The systemd‑analyze blame command lists all units sorted by the time they took to start:

[root@david ~]$ systemd-analyze blame
5.417s NetworkManager-wait-online.service
3.423s dracut‑initqueue.service
2.715s systemd‑udev‑settle.service
2.519s fstrim.service
1.275s udisks2.service
…

Because many services start in parallel, the sum of the individual times exceeds the total boot time.

Critical chain

The systemd‑analyze critical-chain command shows the sequence of units that form the longest dependency path (the “critical chain”). Each line displays the activation timestamp (preceded by @) and the duration of the unit (after +).

[root@david ~]# systemd-analyze critical-chain
graphical.target @10.071s
└─lxdm.service @10.071s
└─plymouth-quit.service @10.047s+22ms
…

Dumping the full system state

systemd‑analyze dump

outputs a massive amount of information about timestamps, unit states, and configuration details. The author notes that the command produced about 50 000 lines (≈1.66 MiB) on his workstation.

Generating visual plots

The systemd‑analyze plot > /tmp/bootup.svg command creates an SVG file that visualises the boot timeline, with the critical path highlighted in red. The file can be opened with any SVG viewer (e.g., LibreOffice Draw).

[root@david ~]# systemd-analyze plot > /tmp/bootup.svg

Another option is systemd‑analyze dot | dot -Tsvg > /tmp/bootup.svg, which produces a DOT‑based dependency graph that can be rendered to SVG.

Testing unit conditions

The systemd‑analyze condition sub‑command evaluates conditions and assertions defined in a unit file. Example:

[root@david ~]# systemd-analyze condition \
  'ConditionKernelVersion=!<4.0' \
  'ConditionKernelVersion>=5.1' \
  'ConditionACPower=|false' \
  'ConditionArchitecture=|!arm' \
  'AssertPathExists=/etc/os-release'; echo $?
…
0

If all conditions are satisfied the command exits with 0.

Inspecting configuration files

systemd‑analyze cat‑config systemd /system/display‑manager.service

prints the full unit file with a comment showing its path. The output includes sections such as [Unit], [Service], and [Install] with directives like Description, ExecStart, and WantedBy.

Listing matching unit files

systemctl cat backup*

displays the contents of all unit files whose names match the pattern, together with a comment line that shows the absolute file path.

Verifying unit syntax

systemd‑analyze verify /etc/systemd/system/backup.service

checks a unit file for syntax errors.

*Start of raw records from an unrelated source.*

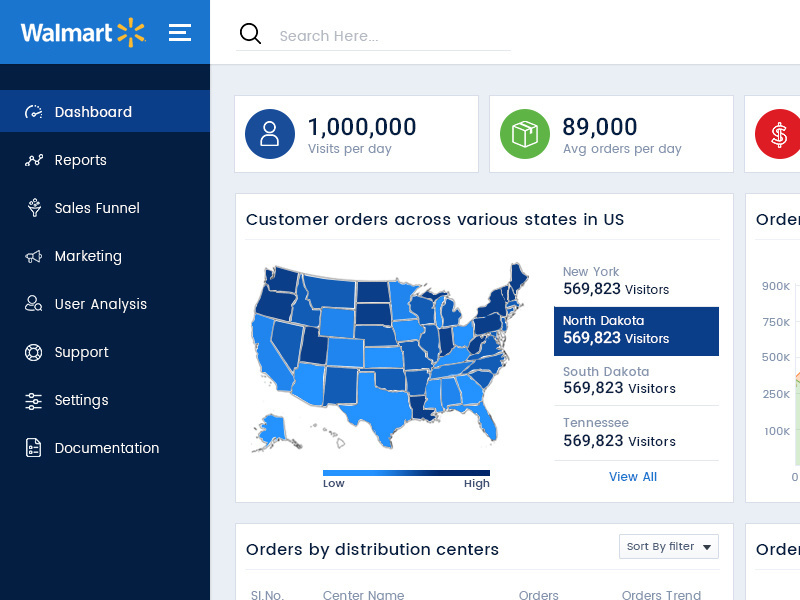
Task: Click the Reports graph icon
Action: coord(34,160)
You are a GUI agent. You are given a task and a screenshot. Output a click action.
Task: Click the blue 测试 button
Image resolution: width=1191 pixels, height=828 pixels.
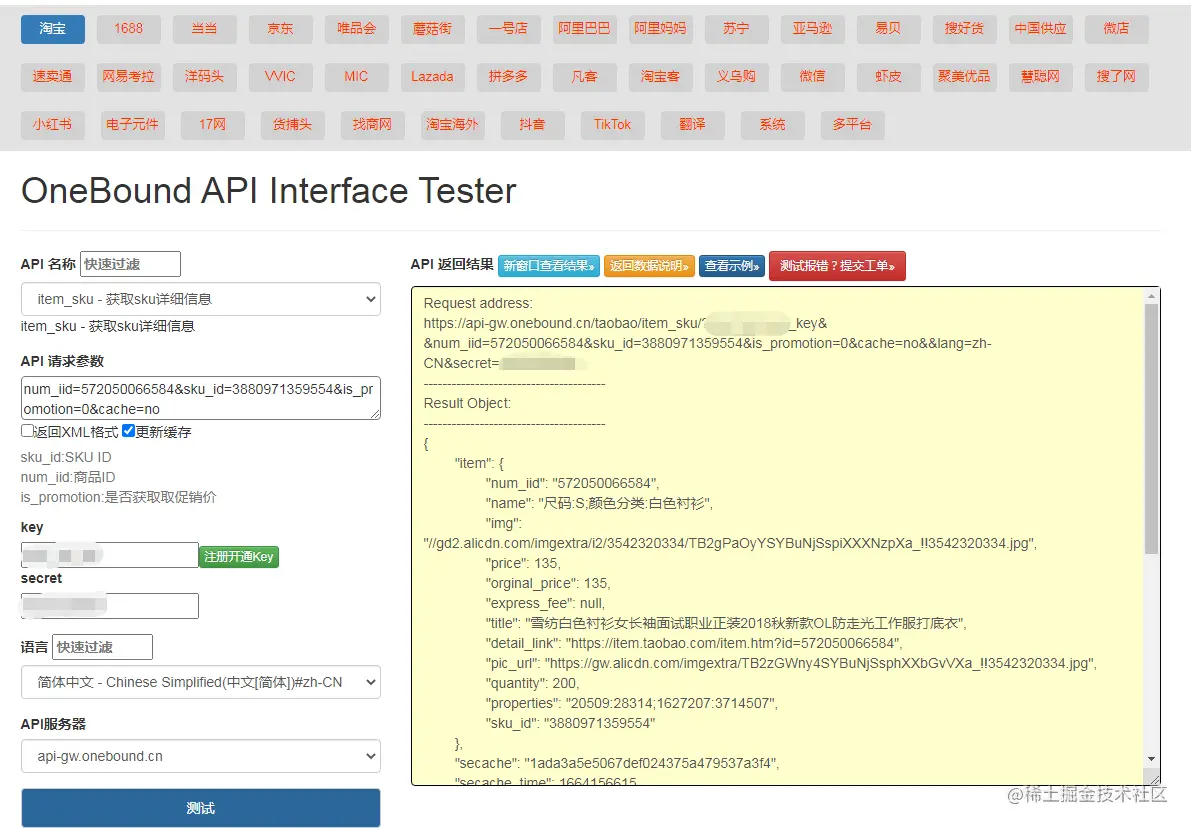click(200, 808)
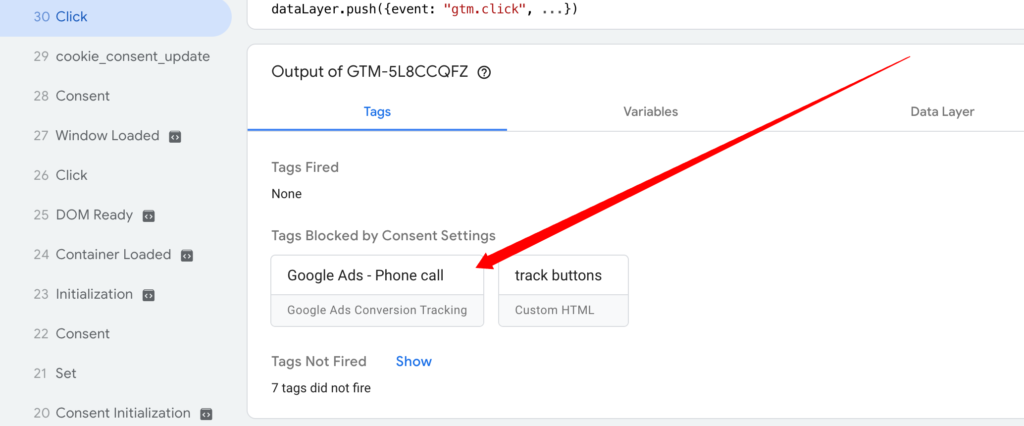
Task: Show the tags not fired
Action: point(413,361)
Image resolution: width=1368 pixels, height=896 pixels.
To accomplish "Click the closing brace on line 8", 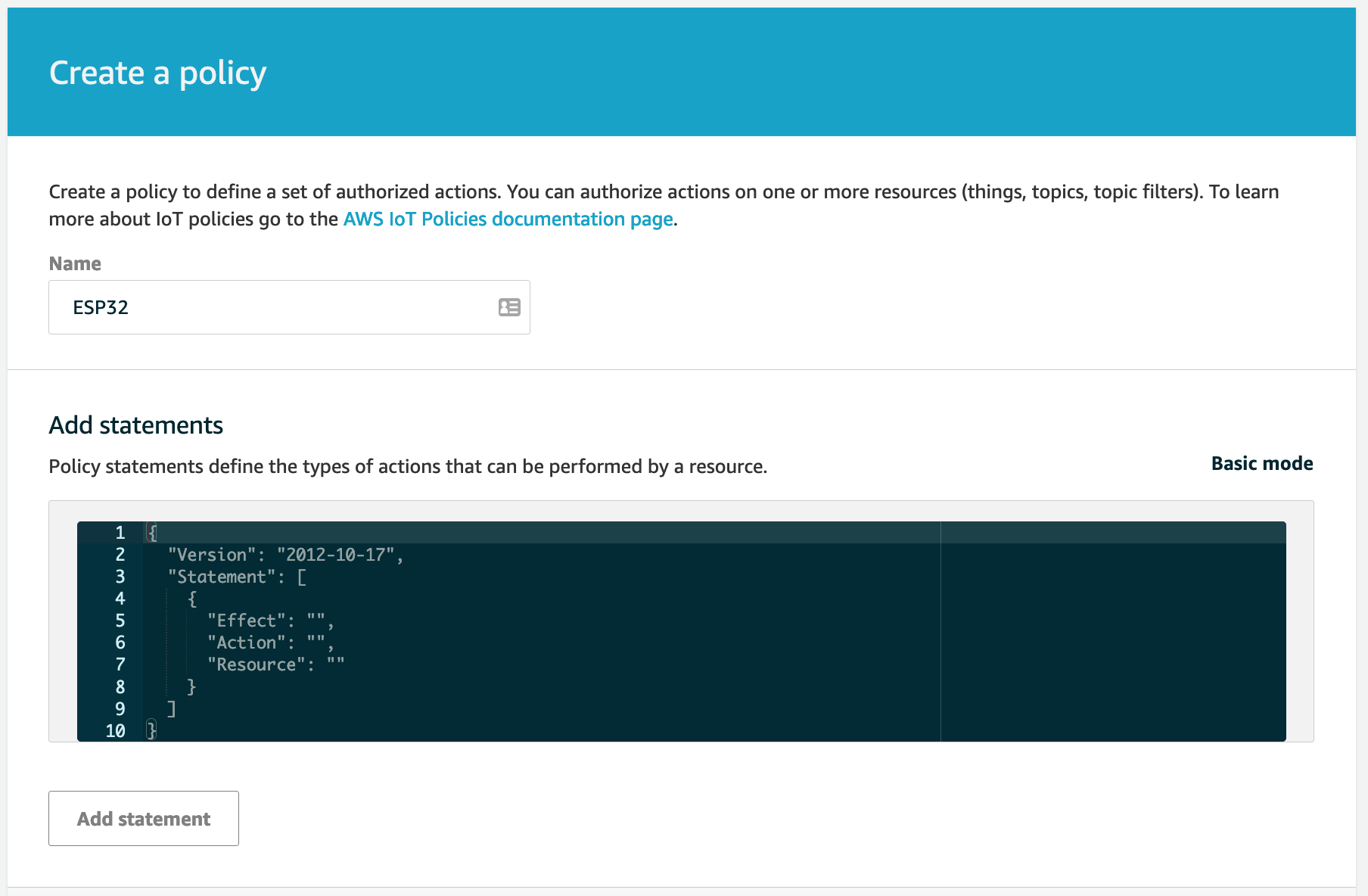I will click(x=191, y=687).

No output means the file passed validation.

Assessing security exposure

The systemd‑analyze security sub‑command evaluates a service unit against a list of security‑related settings (e.g., PrivateNetwork, CapabilityBoundingSet, RestrictAddressFamilies). The tool prints a table of findings and an overall exposure score.

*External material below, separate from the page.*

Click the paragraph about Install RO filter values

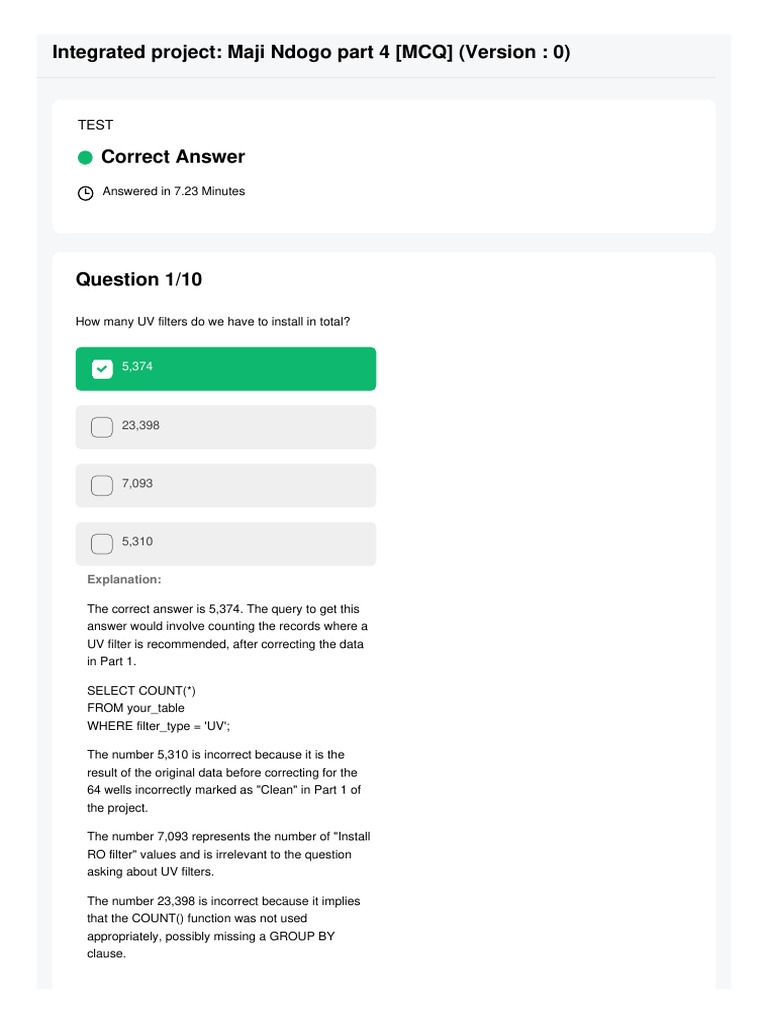pos(227,854)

[root@david ~]# systemd-analyze security display-manager
✗ PrivateNetwork=   Service has access to the host's network
✗ User=/DynamicUser= Service runs as root user
…
→ Overall exposure level for backup.service: 9.6 UNSAFE ?

Conclusion

The systemd‑analyze suite offers a rich set of commands for probing boot performance, visualising timelines, checking unit conditions, inspecting configuration, verifying syntax, and evaluating security. While some sub‑commands have limited use cases, together they provide valuable insight for troubleshooting and optimizing systemd‑based Linux systems.